What Secunia's statistics reveal is that, with most vulnerabilities closed quite quickly and with only one on each platform remaining unpatched, both companies take security seriously.
Perhaps stung by Vista's reception, Microsoft is certainly showing a renewed security focus in Windows 7.
The first of the new security features is the Windows Biometric Framework - native support for fingerprint scanners and other biometric devices to log on to local machines and corporate domains.
There is a new and improved version of BitLocker (Microsoft's tool for natively encrypting your hard disk) that encrypts USB keys, external hard drives and other portable storage devices.
Finally, there are changes to Vista's derided user account control that promise to make it far less annoying and more intelligent.
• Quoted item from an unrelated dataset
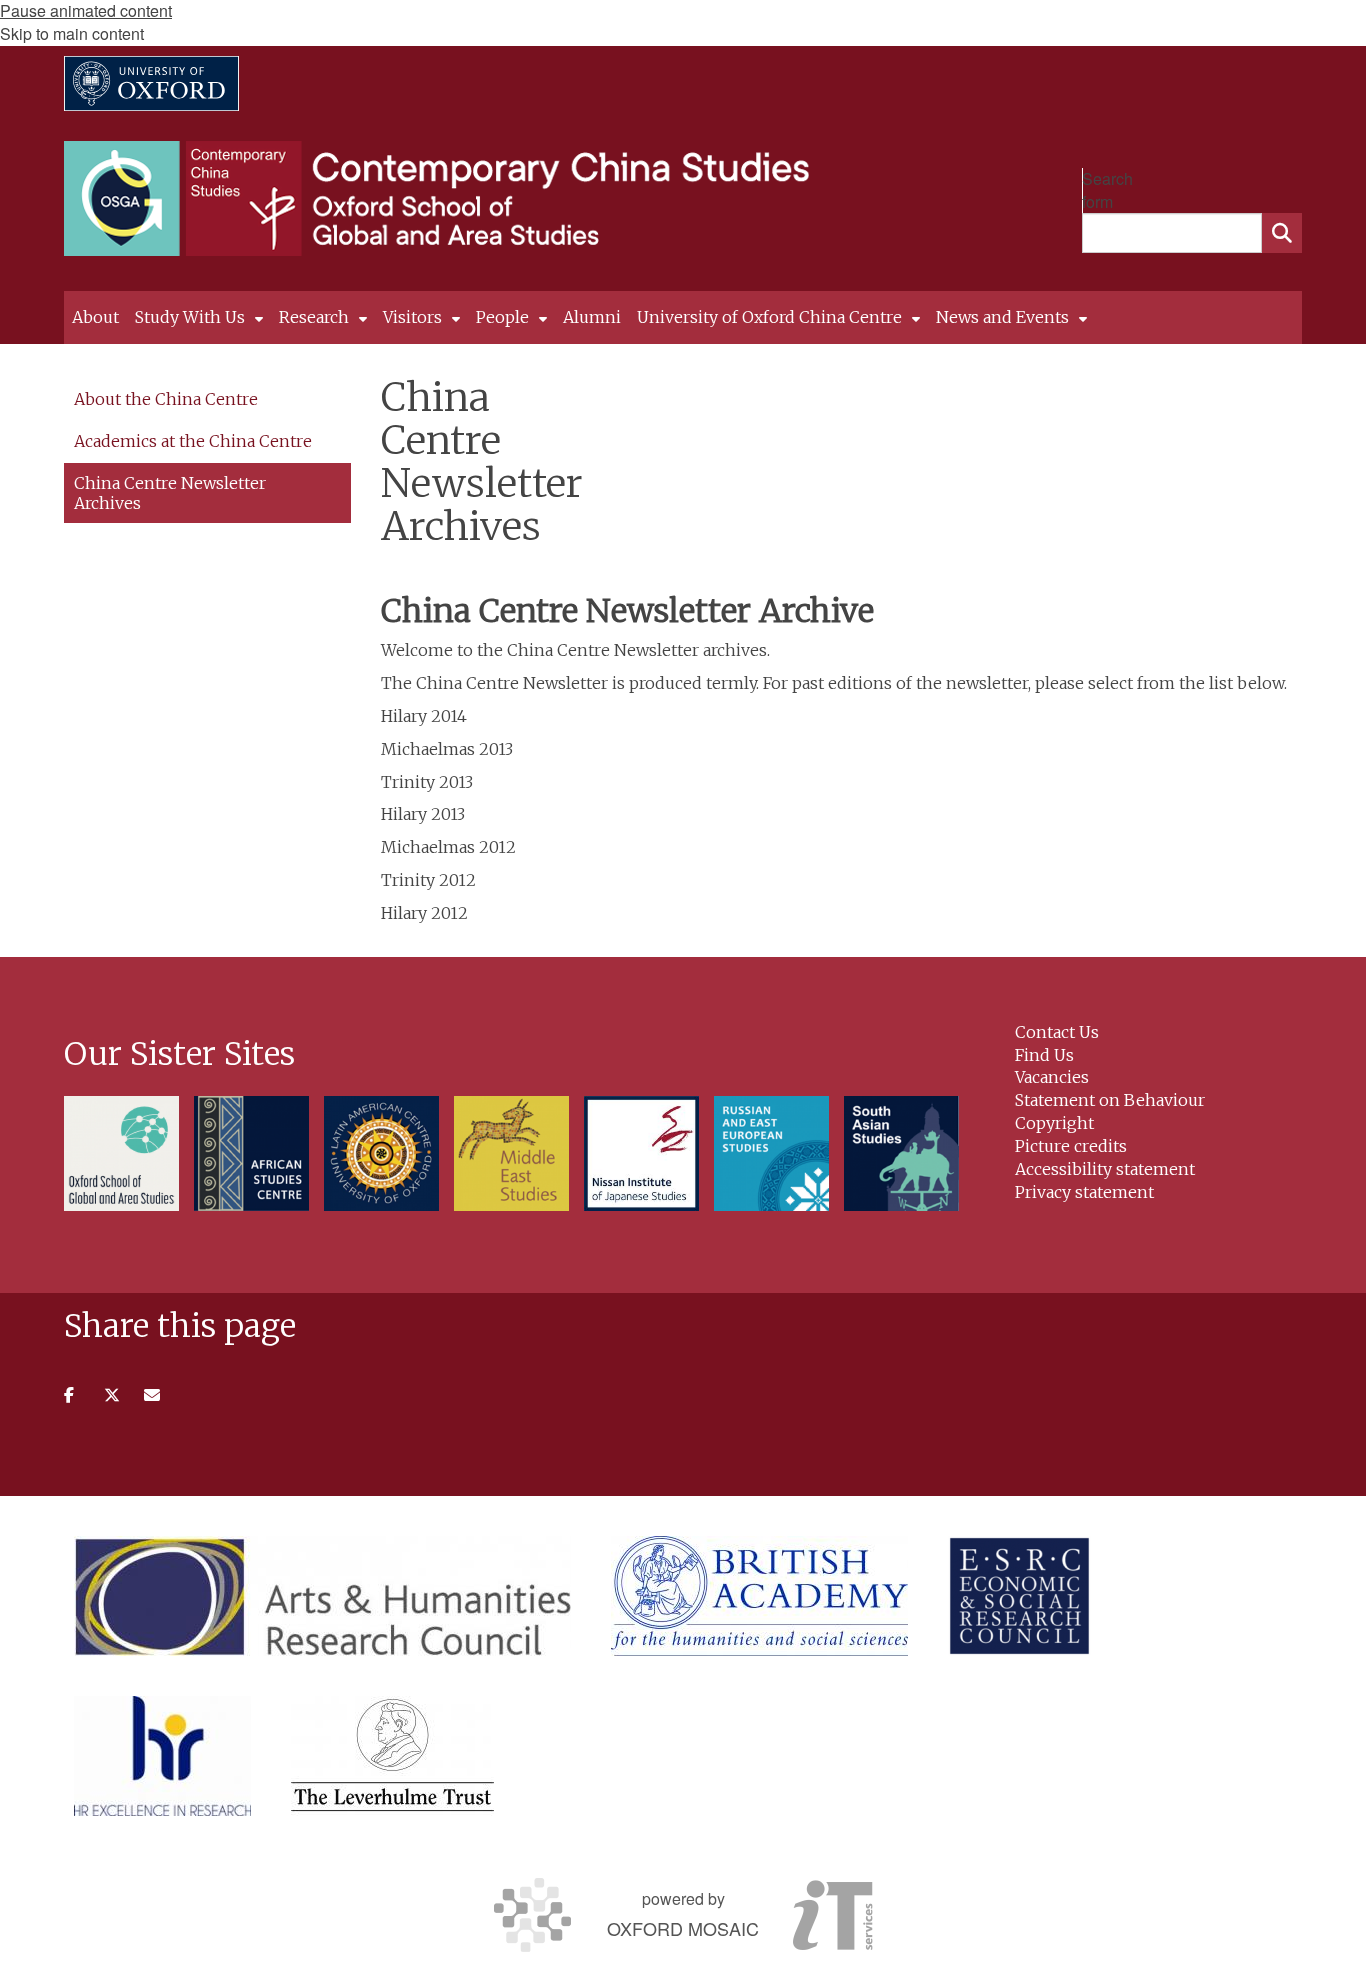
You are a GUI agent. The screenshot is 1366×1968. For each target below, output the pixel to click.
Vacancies (1052, 1077)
Microsoft has put Windows 7's security at the front of its promotional campaign (pictured) and there's no doubt that it will be more secure than Vista. But will it be more secure than OS X?
We could debate the security merits of both all day but until we're booting highly secure EAL6-certified installations of 'Secure OS X' and 'Windows 7 Ultimate Security' (unlikely any time soon), it's up to us to secure ourselves.
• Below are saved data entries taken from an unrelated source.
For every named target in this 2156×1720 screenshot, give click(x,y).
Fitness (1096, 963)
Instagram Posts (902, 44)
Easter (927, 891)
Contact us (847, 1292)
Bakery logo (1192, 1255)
What can your average Mac or PC user do to improve their security? Firstly, I'd recommend file and disk encryption. Recent criminal cases have illustrated how impermeable PC-grade encryption has become. There are no excuses for sensitive personal or customer information being exposed on lost or stolen laptops.
Secondly, always back up your data (Windows 7 is much improved over Vista backup). Not only is equipment failure inevitable, but if your computer is ever severely compromised you might want your data on-hand so you can perform a clean install.
Thirdly, if you're a Mac user, don't consider yourself immune. While you are a smaller target, attacks and exploits are still out there. Symantec recently spotted the first Mac botnet in the wild (an army of zombie computers used to send spam or execute denial of service attacks) - proof positive that you should be running anti-virus software as Apple recommends.
Finally, research shows that the easiest way to attack our computers is through social engineering (tricks that fool us into compromising our own systems), rather than through software exploits. Be sure to think security whenever you're online and never give your details to a site unless you're certain of its identity. Anti-virus scanners and operating system features will go so far, but the best security is a security conscious user.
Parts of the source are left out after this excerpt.